I suppose I see things differently to the poster above in that I believe true inclusion is about acknowledging differences and accepting people as they are as opposed to glossing over them and trying to focus too much on similarities. Honestly the relief on my son’s face when it was explained to him exactly why he couldn’t do things in the same way others do was a real eye opener for me. When he was first diagnosed I was desperately trying to pretend to myself that he was no different but in doing so I was doing him a disservice - he needed to have his differences acknowledged and have adjustments made for him in daily life by us and others in order to be his best self. We are several years down the road now and he has many friends who do accept him for himself and appreciate his strengths - and his quirks.

Apologies OP for derailing your thread!

This whole thread basics goes back to my first point that people perceive and feel differently about their children’s disabilities, and language is very important to them.

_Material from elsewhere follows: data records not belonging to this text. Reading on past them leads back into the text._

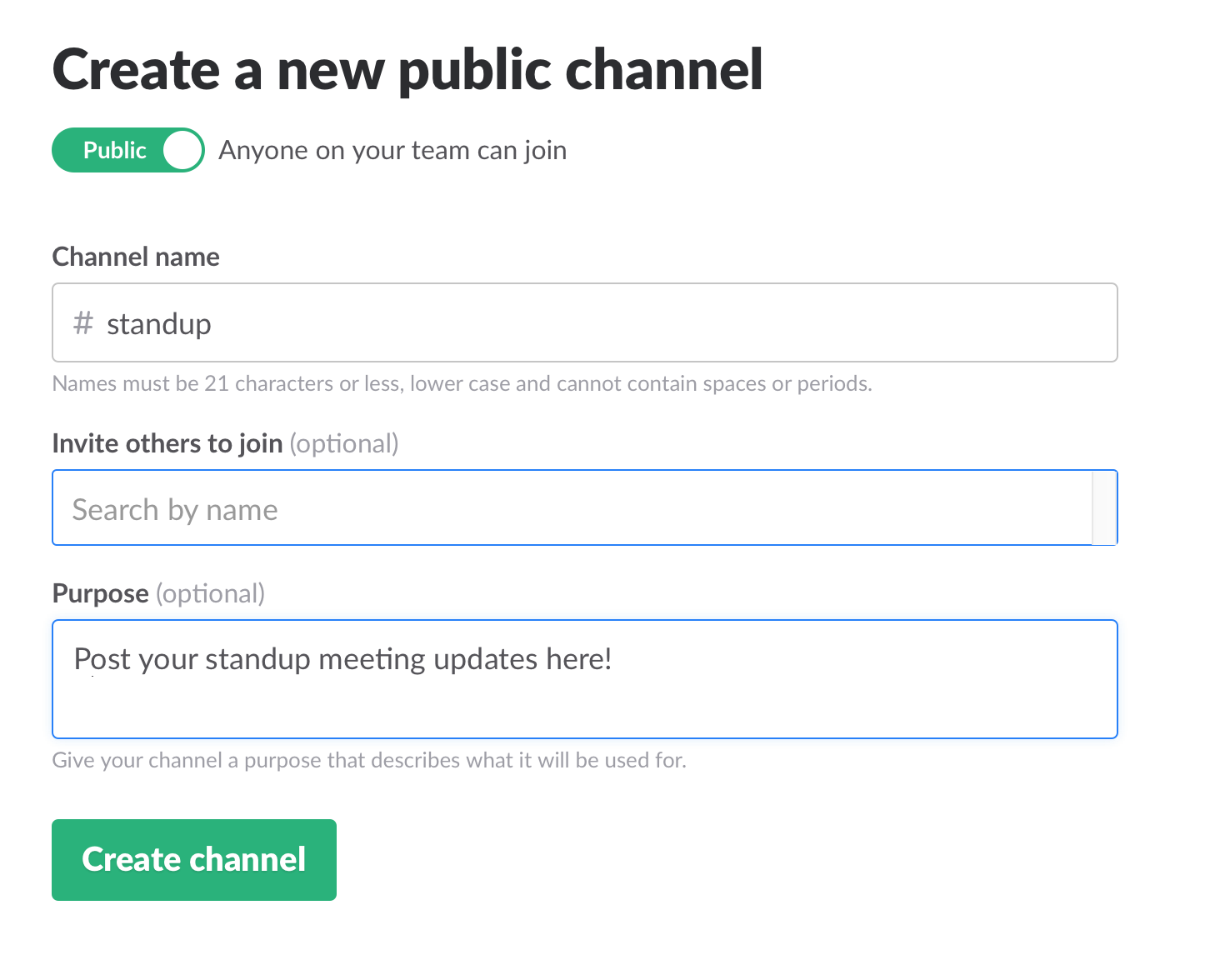Click the 'Channel name' field label
The image size is (1230, 980).
point(136,257)
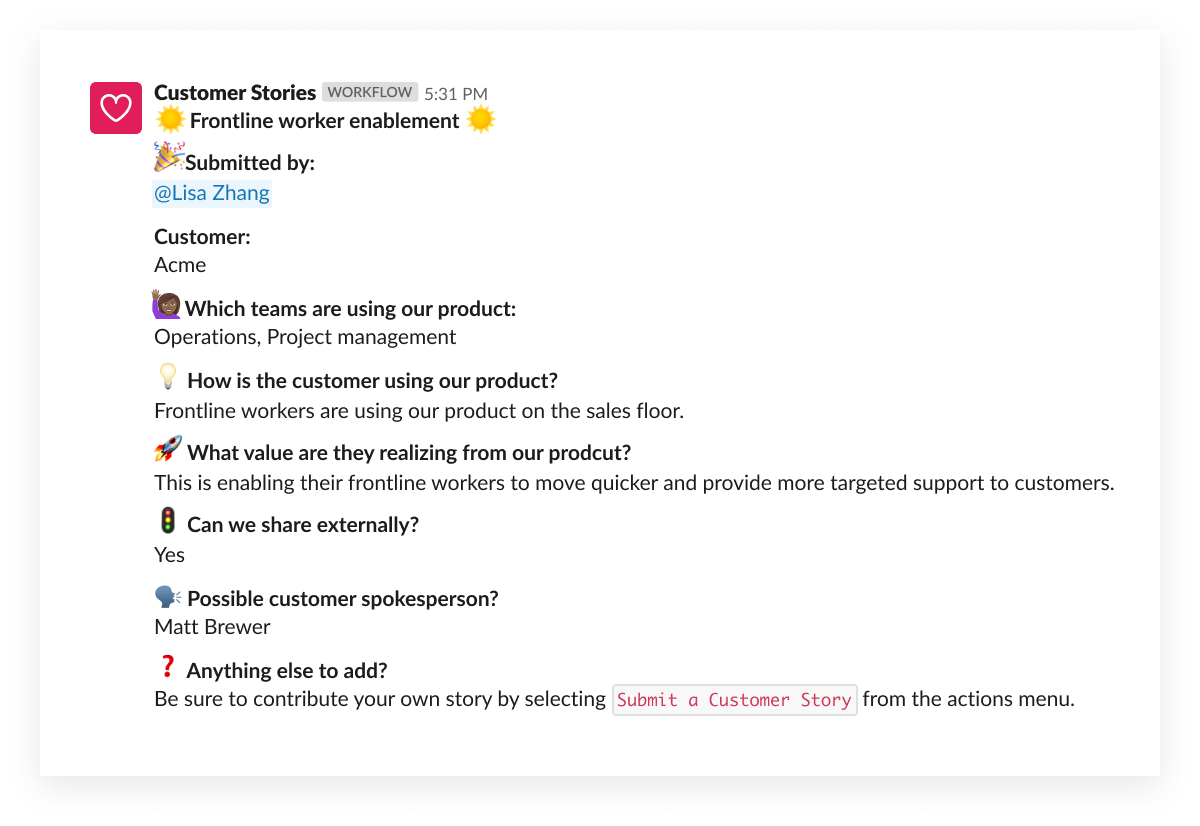
Task: Click the traffic light emoji
Action: coord(168,521)
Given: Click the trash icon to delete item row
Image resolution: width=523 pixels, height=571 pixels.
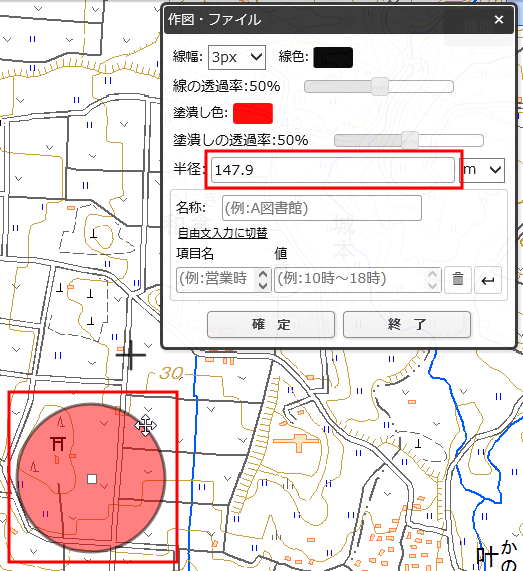Looking at the screenshot, I should (x=458, y=280).
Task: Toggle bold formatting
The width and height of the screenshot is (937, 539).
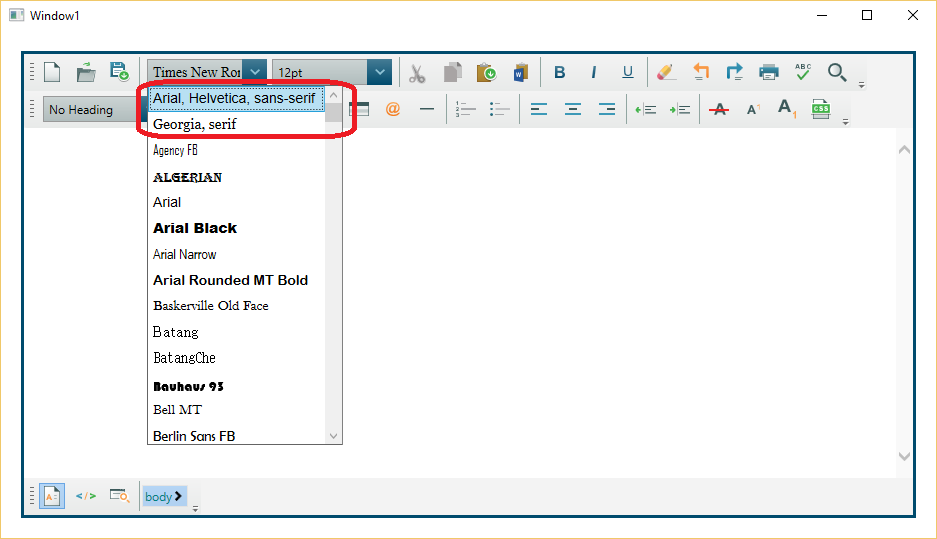Action: 560,72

Personally, I would be outraged if someone described my daughter’s brain as poorly, but I wouldn’t be in the slightest be upset If someone said she learns differently / more slowly / we need to help her learn. I don’t know why because they do essentially all say the same thing. I’m happy for my daughter to understand that she has a learning disability but I don’t think she would have the capacity to do that. Other people don’t want their children labelled and don’t talk to them about it. Who knows what is right.

I do believe my daughter is still learning and I hope one day she will stop kicking and hitting and screaming, I hope that her siblings will, in time help show her how to behave, so this is what I try and go with.

Which brings me back to my original point that if you’re really worried about offending your friend just talk to her about it and see what she feels most comfortable with. Honestly, it’s a very tricky path to navigate and I’d ask the parent as this tread shows you can totally shock and upset people without any intention as previous poster have done.

@vipersnest1 i don’t know why I found it upsetting but I did. I just felt very uncomfortable with the analogy.

Thank you I will definitely speak to his mum as I don't want to upset her. We have playdates as we like spending time with them but I also want to support my friend she's had a rough year struggling to get diagnosis and support for X.

We will keep it simple along learning lines thank you all for your insights it is indeed a minefield I generally find children to be more accepting of most things as long as it's explained in the right way (hence the thread) far better then adults.

We have known x since a few weeks old and he's awesome and he does interact with DS on his terms (same as any toddler to some degree) will want to be on a slide together etc. I watch for x's ques for when he's had enough and we wrap it up as my friend can be too polite to ask us to finish and I don't want to cause her stress if it's been an overload for him.

Will definitely check out that book too!

I do want DS to learn to be inclusive and feel its important for us to teach him and know that's different for everyone regardless.

I would take issue with anyone who described my DC's brain as poorly, because it's not. What an odd thing to say.

Having an autism diagnosis and a development delay just means DC's brain works differently to a DC their age without additional needs. It shouldn't mark my DC out as other at all. My explanations work perfectly well for my other DC (and any other DC we come across), which is good for me.

I've not explicitly told my older DC the younger DC's exact diagnoses, as to me it is their medical information which they can divulge (or not) to anyone they like when they are older.